Depuis plusieurs mois, la Suède est la cible de menaces émanant d’organisations terroristes islamistes (Al-Qaida et Hezbollah, notamment). Deux de ses ressortissants ont été tués hier soir, à Bruxelles. Depuis la capitale de notre voisin belge, cette correspondance revient sur la traque nocturne abracadabrantesque du terroriste sans papiers à la doudoune orange.
Les rues de Bruxelles ont retenti cette nuit de sirènes d’alarme. La police recherchait l’auteur d’une fusillade qui a tué deux ressortissants suédois. Le responsable de cette tuerie, Abdesalem Lassoued, visait précisément les compatriotes de Fifi Brindacier qui étaient nombreux dans la capitale belge. En effet, il devait s’y dérouler un match éliminatoire pour l’Euro 2024, opposant la Belgique à la Suède. Vu l’attentat, le match a été stoppé à la mi-temps et les supporters suédois ont été priés de rester à l’abri, à l’intérieur du stade Roi Baudouin, qui fut ensuite évacué sous protection. Le score était alors de 1 à 1, mais cela n’a guère d’importance pour la suite des événements.

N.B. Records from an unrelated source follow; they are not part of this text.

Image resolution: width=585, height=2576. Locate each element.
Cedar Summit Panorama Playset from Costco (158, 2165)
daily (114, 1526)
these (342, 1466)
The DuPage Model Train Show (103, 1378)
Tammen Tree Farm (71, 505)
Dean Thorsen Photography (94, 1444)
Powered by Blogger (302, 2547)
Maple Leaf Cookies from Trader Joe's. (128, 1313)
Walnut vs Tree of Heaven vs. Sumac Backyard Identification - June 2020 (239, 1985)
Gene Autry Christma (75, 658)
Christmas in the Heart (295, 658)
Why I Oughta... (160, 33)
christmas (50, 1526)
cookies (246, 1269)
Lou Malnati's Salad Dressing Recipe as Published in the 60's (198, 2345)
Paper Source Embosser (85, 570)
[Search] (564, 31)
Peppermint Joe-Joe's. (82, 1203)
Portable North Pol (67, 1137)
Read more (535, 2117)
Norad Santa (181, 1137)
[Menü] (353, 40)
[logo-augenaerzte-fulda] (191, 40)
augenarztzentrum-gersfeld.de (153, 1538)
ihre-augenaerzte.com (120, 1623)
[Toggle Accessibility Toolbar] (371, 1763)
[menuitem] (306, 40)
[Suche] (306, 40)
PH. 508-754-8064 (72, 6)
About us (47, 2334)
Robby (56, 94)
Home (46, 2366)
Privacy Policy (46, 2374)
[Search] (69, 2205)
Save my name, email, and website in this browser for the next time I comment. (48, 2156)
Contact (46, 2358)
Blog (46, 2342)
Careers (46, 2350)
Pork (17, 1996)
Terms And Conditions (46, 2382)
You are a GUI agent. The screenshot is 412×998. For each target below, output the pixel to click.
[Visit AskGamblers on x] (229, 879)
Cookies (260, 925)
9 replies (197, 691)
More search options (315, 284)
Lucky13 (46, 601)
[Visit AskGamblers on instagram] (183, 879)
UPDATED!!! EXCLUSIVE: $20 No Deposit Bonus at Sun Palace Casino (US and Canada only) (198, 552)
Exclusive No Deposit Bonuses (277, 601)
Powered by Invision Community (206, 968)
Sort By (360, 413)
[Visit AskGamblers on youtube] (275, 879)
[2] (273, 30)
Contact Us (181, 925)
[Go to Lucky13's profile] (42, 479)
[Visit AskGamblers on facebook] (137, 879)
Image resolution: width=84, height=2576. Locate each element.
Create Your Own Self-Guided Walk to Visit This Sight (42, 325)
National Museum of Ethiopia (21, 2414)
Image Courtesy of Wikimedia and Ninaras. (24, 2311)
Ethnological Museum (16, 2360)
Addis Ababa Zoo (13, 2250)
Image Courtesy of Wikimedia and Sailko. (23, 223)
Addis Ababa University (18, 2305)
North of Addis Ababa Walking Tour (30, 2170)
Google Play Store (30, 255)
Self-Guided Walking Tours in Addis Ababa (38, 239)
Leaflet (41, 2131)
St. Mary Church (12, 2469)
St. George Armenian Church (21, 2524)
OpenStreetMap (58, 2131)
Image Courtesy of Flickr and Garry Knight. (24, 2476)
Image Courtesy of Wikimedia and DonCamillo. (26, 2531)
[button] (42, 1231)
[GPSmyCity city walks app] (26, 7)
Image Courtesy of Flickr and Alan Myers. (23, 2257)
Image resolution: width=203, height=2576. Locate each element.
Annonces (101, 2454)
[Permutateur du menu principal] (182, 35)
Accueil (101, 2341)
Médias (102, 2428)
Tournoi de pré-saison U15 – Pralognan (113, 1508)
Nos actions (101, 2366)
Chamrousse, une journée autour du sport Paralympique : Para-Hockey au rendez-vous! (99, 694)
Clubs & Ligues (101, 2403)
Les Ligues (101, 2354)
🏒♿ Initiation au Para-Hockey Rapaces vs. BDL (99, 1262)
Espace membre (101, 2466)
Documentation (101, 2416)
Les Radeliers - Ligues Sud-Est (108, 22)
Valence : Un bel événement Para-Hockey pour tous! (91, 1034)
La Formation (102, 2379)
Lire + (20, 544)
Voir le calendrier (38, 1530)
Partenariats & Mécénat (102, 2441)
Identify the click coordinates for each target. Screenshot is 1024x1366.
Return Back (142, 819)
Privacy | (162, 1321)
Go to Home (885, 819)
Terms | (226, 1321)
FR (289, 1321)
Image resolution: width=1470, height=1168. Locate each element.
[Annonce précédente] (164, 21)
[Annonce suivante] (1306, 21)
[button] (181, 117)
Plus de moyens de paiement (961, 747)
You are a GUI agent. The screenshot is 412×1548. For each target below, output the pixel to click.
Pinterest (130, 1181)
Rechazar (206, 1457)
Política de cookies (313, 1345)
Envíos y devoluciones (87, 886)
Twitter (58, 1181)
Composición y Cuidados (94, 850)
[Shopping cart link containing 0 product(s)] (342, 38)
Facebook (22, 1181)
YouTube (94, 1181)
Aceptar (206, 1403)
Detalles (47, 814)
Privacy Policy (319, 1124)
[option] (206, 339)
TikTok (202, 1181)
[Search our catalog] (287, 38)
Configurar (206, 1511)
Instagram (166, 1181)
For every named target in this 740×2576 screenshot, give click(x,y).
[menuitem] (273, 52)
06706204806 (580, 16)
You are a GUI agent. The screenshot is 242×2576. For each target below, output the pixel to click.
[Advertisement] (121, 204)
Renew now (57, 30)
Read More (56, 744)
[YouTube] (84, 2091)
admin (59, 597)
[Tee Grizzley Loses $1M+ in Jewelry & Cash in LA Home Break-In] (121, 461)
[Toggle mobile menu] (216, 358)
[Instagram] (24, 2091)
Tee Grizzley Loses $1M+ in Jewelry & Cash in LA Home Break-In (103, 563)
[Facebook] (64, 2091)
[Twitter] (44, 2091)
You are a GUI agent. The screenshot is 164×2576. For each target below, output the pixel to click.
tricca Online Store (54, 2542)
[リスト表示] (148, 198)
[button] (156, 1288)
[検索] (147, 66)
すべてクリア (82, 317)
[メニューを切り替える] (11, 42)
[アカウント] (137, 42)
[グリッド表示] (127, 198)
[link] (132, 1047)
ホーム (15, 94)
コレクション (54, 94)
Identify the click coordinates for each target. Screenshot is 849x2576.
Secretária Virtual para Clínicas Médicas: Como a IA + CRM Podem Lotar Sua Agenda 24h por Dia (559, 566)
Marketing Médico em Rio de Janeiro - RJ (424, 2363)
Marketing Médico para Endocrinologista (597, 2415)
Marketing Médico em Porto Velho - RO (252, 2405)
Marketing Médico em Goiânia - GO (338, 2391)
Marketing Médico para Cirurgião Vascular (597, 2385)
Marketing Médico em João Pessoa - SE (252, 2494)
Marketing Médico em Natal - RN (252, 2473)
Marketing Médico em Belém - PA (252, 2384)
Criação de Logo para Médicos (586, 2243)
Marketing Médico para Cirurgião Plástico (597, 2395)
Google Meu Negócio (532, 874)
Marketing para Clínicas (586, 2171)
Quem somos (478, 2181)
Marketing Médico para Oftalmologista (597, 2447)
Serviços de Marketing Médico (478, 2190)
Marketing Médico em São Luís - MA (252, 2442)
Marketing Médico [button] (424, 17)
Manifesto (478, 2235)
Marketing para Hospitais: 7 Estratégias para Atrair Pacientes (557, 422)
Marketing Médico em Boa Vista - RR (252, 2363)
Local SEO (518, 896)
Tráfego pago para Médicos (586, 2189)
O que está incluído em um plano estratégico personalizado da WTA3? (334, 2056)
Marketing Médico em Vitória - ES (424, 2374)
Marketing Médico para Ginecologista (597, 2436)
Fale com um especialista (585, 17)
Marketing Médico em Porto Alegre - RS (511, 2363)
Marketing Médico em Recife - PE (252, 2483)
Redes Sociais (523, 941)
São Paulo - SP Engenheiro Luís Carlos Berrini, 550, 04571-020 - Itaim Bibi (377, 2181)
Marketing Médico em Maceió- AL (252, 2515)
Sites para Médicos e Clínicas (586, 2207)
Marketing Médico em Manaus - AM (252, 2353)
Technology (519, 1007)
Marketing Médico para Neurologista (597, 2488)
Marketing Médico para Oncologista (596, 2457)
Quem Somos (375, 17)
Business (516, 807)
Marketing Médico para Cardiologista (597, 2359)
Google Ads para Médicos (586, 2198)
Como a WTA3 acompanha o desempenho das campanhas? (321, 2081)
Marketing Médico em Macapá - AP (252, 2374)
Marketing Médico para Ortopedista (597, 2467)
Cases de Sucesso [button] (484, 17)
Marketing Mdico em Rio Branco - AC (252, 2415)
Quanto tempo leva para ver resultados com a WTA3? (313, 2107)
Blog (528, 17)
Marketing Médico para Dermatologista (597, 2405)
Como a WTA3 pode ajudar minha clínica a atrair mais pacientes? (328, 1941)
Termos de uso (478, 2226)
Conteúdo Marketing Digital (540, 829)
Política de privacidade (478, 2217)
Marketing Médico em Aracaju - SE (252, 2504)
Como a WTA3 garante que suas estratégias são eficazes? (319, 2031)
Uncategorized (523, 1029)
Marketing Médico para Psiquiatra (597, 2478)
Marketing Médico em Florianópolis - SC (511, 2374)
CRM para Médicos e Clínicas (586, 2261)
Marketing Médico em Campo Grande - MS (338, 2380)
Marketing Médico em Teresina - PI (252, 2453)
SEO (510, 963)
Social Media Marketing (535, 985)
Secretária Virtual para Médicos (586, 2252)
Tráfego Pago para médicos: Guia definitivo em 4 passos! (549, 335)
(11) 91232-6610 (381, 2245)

Les fous d’Allah, ça court les rues
Fidèle à sa réputation de surréalisme, la Belgique devint alors le cadre d’une étrange chasse à l’homme. Le terroriste qui avait abattu deux personnes au son de plus en plus répandu de « Allah Akbar », s’était enfui sur un scooter, bien plus aisé pour circuler dans Bruxelles qu’une voiture quasi condamnée à l’immobilité. Il avait revêtu une doudoune orange vif des plus seyantes mais peu adaptée pour une traque. C’est ainsi qu’il fut repéré par de nombreux Bruxellois qui le filmèrent et postèrent leurs vidéos sur les réseaux sociaux quasiment en temps réel. On le voit même s’arrêter, toujours vêtu de sa pimpante doudoune, et recharger ses armes sur le trottoir. Ce fut le feuilleton de la nuit jusqu’au matin où la police le neutralisa. Il est depuis décédé de ses blessures, et plus personne n’ignore que ce Tunisien de 45 ans avait été débouté en 2020 de sa demande d’asile formulée en 2019 et vivait, ainsi que sa petite famille, sous le coup d’un OQT (Ordre de Quitter le Territoire) qui ne semblait guère le préoccuper, et s’adonnait au trafic d’êtres humains pour boucler ses fins de mois. En bon musulman, il respectait les prescrits coraniques, avec une tendresse particulière pour la sourate 8, verset 12 qui entend dézinguer les mécréants.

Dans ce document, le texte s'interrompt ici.